A few CSULB students were also sprinkled among the faculty members and allies in the crowd. Recent CSULB alumnus Kevin Clinton (Sociology, class of 2015), said he was there in large part to show “solidarity” with the faculty, especially lecturers.

“The part-time faculty situation is atrocious right now,” Clinton said, referring to the 60% of CSU faculty who are part-time, despite the fact that “most,” according to the CFA, want to work full-time.

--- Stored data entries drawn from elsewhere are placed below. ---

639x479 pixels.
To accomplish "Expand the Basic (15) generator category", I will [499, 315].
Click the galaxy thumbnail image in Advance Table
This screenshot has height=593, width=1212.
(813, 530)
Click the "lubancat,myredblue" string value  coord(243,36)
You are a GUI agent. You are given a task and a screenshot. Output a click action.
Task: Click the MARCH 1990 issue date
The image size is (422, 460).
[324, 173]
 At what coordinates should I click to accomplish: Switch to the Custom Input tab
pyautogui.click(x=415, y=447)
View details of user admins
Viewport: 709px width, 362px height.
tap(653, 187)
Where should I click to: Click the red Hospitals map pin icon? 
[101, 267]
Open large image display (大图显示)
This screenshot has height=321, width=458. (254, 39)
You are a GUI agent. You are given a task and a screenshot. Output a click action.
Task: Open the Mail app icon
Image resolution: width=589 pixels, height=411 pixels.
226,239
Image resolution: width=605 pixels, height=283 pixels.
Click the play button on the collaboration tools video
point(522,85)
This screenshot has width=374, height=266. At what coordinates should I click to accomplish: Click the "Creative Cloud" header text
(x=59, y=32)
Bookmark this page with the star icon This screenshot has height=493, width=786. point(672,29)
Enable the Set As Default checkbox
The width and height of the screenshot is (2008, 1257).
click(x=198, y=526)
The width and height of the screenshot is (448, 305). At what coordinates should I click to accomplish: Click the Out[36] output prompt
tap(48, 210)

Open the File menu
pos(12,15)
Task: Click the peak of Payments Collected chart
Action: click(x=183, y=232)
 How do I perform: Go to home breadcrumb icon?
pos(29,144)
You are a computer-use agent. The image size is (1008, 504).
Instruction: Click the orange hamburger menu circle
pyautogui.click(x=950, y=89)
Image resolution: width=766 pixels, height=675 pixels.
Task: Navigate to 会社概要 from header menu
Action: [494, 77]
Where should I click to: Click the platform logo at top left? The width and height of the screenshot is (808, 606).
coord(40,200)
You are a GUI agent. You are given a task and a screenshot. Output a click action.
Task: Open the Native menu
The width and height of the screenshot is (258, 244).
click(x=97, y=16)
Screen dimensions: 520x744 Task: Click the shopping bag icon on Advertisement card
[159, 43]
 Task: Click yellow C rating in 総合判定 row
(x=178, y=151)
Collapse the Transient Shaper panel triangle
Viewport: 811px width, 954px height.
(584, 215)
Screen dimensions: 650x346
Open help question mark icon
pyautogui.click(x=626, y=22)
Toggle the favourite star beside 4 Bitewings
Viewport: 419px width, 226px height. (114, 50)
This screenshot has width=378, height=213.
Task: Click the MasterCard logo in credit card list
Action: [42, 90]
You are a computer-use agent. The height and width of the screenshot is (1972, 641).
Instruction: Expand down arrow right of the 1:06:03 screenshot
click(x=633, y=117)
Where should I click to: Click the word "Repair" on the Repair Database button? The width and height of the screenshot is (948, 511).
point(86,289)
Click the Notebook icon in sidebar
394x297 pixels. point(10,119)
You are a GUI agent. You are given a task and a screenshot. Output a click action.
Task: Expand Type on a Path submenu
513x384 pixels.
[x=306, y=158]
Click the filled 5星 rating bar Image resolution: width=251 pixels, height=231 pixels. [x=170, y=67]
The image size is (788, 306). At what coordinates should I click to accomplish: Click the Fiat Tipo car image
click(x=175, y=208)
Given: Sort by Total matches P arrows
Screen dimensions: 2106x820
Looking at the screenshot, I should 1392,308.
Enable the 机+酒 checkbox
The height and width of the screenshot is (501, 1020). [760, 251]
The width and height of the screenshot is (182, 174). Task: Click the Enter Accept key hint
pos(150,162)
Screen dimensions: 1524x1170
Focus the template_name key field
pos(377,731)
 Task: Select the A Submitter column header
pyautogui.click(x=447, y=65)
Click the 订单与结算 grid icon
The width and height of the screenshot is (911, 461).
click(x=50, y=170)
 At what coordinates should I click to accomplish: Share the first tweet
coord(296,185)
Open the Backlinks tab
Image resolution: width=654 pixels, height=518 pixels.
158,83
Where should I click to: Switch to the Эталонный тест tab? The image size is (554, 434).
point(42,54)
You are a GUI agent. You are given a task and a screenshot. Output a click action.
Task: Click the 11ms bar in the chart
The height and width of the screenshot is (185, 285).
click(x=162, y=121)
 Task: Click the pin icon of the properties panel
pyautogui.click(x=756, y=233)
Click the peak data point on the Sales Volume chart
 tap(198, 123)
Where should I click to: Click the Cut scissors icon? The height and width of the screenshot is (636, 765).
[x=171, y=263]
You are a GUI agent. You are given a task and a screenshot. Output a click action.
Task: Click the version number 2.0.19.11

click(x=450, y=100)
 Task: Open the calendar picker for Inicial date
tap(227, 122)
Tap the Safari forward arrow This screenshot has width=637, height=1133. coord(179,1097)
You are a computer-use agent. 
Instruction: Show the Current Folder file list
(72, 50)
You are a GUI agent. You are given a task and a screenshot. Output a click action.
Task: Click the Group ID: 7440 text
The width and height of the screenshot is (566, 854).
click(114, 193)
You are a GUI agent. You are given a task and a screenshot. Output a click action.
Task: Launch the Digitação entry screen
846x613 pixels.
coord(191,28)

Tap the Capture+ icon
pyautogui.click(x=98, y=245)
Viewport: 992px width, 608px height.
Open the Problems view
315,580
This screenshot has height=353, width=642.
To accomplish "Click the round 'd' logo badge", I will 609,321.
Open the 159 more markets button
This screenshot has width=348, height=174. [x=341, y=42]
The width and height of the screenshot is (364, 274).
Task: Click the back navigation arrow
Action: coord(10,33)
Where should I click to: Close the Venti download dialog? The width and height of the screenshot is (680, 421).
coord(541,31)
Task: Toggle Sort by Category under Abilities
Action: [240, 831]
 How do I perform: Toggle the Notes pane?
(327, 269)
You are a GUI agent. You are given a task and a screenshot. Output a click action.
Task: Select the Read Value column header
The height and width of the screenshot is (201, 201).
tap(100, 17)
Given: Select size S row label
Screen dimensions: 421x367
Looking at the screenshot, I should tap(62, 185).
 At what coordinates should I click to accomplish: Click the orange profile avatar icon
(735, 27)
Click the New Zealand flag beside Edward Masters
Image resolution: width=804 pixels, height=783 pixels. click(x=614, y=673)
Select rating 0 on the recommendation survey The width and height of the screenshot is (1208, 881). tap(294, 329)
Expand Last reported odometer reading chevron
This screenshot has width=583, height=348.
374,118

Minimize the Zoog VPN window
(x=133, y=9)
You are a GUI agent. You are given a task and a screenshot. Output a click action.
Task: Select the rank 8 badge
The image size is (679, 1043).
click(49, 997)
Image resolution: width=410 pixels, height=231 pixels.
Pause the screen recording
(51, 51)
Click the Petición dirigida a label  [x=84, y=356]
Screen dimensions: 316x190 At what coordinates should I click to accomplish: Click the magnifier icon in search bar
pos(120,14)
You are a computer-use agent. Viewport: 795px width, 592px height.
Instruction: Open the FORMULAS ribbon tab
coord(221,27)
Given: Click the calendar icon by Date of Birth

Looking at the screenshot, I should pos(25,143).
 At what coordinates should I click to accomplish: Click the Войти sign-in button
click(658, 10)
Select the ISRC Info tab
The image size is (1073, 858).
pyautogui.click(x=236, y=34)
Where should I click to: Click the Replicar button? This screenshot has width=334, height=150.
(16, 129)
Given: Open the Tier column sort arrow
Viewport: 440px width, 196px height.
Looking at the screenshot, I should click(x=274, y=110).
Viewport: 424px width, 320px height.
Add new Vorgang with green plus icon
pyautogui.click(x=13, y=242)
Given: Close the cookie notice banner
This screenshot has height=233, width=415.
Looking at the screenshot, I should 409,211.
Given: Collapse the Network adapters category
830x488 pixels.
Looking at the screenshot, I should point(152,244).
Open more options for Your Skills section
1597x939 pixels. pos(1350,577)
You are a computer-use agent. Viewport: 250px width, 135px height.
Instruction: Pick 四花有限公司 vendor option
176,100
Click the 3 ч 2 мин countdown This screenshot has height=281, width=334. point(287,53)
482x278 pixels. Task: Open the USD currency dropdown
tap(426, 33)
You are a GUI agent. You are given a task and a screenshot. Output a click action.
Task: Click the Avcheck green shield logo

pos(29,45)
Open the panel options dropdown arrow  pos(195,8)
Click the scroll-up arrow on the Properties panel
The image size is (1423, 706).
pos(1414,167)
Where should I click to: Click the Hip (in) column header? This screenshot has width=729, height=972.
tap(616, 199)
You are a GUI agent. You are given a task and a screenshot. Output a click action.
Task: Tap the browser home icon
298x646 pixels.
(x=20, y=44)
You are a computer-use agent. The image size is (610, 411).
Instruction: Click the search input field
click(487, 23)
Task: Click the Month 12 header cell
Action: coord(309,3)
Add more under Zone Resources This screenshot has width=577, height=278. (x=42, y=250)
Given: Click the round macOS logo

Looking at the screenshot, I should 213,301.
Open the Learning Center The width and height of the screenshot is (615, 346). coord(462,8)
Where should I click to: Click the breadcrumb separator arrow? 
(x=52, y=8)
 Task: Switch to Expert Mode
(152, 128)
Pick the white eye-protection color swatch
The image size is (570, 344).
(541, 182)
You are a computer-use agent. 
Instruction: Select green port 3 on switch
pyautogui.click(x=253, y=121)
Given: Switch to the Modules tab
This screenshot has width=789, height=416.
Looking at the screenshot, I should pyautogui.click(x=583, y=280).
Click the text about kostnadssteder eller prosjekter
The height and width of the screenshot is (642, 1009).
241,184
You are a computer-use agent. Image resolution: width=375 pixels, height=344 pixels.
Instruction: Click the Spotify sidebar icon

The average salary for all faculty, including tenure-line instructors and lecturers is $45,000 a year, the CFA asserts, in contrast to the six figure salaries most presidents make. On the CFA’s earnings distribution for all faculty, the organization shows 45 percent of all faculty making less than $40,000 annually, with the average lecturer—lecturers making up 60% of the faculty—making $24,000 a year. 

The CSU contends these numbers are innacurate. According to Molle, the average salaries for faculty are as follows:

  • Full Professor: $96,064
  • All Tenure-Track Faculty: $86,314
  • Average Full-Time Lecturer: $59,333

Last month, Molle said negotiations have continued in good faith, and that the two percent raise was offered to faculty as part of a “balanced approach to compensation,” which includes addressing a funding gap of $68.9 million and addressing all priorities for student success.

“Compensation remains a top priority,” said Molle. “That’s why faculty were the only group of employees to receive salary increases and tenure-track salary promotions during the recession years. A strike is not in the best interest of CSU students.”

“We’ve lost purchasing power,” said Molly Talcott, an associate professor at CSU Los Angeles in a previous interview. The interview came days after the CSU Board of Trustees approved a two percent raise for CSU Chancellor Timothy White and the university system’s presidents. She pointed to years of salary freezes that she says have placed faculty salaries below the cost of living. “We’ve actually slid backwards[…] Two percent sounds fair and equal for all, but two percent of a $40,000 salary is a lot different. It doesn’t even show up in your paycheck.”

“When you essentially cut salaries, you drive out good faculty,” Forasté said on October 16.